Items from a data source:
==============================

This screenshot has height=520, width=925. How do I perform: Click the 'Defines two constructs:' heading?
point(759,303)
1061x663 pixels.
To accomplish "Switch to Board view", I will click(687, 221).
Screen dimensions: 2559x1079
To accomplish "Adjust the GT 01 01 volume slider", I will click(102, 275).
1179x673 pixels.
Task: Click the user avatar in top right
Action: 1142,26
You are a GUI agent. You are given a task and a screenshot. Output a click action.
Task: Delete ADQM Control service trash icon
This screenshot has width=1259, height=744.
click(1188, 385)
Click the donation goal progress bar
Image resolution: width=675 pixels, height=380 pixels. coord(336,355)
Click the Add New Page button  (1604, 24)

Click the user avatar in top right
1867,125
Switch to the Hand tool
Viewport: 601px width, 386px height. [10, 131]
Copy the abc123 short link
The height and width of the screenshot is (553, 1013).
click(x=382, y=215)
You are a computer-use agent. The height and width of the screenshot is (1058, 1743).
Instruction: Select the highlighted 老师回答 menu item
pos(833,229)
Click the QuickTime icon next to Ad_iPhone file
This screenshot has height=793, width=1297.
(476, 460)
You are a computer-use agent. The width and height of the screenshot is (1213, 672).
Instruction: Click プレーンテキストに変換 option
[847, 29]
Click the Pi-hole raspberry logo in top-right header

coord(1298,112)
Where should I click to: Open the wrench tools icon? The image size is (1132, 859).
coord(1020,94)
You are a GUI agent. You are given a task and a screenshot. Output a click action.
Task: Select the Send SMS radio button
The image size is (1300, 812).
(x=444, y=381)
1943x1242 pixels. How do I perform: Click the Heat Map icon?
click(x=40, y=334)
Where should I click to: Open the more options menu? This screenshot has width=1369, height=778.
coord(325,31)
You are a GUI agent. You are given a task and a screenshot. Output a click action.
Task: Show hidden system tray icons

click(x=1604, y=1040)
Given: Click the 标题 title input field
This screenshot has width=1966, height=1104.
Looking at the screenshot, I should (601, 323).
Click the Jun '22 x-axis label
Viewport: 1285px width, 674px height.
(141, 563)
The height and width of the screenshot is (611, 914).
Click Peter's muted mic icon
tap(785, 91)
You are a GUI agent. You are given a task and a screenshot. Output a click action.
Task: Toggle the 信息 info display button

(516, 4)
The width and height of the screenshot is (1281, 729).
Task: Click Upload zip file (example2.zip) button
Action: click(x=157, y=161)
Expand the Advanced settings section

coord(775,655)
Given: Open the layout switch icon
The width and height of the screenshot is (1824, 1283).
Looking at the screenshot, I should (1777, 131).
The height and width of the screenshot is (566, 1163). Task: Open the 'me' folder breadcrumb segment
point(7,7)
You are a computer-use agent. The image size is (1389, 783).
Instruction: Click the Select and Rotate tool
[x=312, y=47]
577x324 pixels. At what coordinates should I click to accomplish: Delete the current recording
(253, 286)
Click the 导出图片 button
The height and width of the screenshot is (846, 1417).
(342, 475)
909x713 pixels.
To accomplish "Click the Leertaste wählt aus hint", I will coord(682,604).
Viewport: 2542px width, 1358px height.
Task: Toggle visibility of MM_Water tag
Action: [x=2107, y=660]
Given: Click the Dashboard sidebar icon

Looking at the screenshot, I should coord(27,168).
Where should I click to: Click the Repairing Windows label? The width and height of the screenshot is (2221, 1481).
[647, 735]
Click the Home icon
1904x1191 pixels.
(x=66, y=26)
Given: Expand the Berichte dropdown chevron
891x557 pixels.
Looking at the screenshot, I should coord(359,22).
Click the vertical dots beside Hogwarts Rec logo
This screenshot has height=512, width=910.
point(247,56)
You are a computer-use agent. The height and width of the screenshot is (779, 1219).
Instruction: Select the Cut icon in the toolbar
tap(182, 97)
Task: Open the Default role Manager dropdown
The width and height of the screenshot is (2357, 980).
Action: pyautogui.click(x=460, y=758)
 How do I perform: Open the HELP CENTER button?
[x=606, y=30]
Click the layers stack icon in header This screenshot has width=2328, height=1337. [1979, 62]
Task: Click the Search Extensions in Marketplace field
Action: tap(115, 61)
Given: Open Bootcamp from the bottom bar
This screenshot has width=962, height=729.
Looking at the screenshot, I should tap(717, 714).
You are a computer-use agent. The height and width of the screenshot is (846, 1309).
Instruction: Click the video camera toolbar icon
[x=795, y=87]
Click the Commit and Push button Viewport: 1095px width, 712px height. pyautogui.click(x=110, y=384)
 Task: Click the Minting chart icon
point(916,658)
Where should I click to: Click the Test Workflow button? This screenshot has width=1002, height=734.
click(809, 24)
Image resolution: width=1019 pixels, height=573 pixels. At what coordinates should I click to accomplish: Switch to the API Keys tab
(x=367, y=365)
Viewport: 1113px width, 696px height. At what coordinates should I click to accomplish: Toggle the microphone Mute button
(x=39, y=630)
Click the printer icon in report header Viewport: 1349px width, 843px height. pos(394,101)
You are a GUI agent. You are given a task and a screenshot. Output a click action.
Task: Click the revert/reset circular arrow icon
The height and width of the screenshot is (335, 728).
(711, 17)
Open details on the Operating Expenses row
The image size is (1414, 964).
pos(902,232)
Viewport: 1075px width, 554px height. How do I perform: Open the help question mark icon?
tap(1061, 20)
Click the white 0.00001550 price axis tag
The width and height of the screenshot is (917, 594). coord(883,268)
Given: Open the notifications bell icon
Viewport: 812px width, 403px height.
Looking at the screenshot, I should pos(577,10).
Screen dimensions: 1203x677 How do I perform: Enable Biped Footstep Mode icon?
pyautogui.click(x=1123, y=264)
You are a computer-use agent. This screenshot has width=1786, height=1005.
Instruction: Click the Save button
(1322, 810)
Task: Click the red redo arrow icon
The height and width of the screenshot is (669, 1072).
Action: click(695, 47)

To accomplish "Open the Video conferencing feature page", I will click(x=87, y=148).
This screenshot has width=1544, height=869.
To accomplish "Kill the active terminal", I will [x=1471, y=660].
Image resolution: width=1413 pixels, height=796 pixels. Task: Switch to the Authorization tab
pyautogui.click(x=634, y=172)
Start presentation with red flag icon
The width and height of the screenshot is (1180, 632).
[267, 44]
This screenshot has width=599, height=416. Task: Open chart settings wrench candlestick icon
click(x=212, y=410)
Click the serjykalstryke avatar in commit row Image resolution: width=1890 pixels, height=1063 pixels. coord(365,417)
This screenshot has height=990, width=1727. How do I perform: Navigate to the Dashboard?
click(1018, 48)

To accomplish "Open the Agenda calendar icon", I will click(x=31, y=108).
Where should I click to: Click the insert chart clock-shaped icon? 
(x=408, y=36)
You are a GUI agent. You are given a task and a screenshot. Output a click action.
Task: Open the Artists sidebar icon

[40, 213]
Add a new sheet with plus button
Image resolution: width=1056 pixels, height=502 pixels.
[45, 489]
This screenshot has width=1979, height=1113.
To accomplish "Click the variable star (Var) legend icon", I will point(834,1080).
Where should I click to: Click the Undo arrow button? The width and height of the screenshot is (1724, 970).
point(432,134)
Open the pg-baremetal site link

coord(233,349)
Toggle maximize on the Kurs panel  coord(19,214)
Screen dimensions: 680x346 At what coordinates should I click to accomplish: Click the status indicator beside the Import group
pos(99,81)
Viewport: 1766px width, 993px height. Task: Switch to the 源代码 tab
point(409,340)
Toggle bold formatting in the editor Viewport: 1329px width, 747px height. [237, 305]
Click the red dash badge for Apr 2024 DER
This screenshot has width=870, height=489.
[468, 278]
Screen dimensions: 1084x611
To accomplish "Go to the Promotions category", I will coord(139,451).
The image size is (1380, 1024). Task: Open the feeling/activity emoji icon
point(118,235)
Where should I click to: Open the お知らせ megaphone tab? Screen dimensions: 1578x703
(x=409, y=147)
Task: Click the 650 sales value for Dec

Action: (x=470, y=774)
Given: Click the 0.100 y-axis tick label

==============================

* THE PROBLEM *
Nothing but the lines from the start of the data through the line holding "Given: Click the 标题 title input field" should be restated, and each one exactly.

* EXPECTED ANSWER *
This screenshot has height=520, width=925. How do I perform: Click the 'Defines two constructs:' heading?
point(759,303)
1061x663 pixels.
To accomplish "Switch to Board view", I will click(687, 221).
Screen dimensions: 2559x1079
To accomplish "Adjust the GT 01 01 volume slider", I will click(102, 275).
1179x673 pixels.
Task: Click the user avatar in top right
Action: 1142,26
You are a GUI agent. You are given a task and a screenshot. Output a click action.
Task: Delete ADQM Control service trash icon
This screenshot has width=1259, height=744.
click(1188, 385)
Click the donation goal progress bar
Image resolution: width=675 pixels, height=380 pixels. coord(336,355)
Click the Add New Page button  (1604, 24)

Click the user avatar in top right
1867,125
Switch to the Hand tool
Viewport: 601px width, 386px height. [10, 131]
Copy the abc123 short link
The height and width of the screenshot is (553, 1013).
click(x=382, y=215)
You are a computer-use agent. The height and width of the screenshot is (1058, 1743).
Instruction: Select the highlighted 老师回答 menu item
pos(833,229)
Click the QuickTime icon next to Ad_iPhone file
This screenshot has height=793, width=1297.
(476, 460)
You are a computer-use agent. The width and height of the screenshot is (1213, 672).
Instruction: Click プレーンテキストに変換 option
[847, 29]
Click the Pi-hole raspberry logo in top-right header

coord(1298,112)
Where should I click to: Open the wrench tools icon? The image size is (1132, 859).
coord(1020,94)
You are a GUI agent. You are given a task and a screenshot. Output a click action.
Task: Select the Send SMS radio button
The image size is (1300, 812).
(x=444, y=381)
1943x1242 pixels. How do I perform: Click the Heat Map icon?
click(x=40, y=334)
Where should I click to: Open the more options menu? This screenshot has width=1369, height=778.
coord(325,31)
You are a GUI agent. You are given a task and a screenshot. Output a click action.
Task: Show hidden system tray icons

click(x=1604, y=1040)
Given: Click the 标题 title input field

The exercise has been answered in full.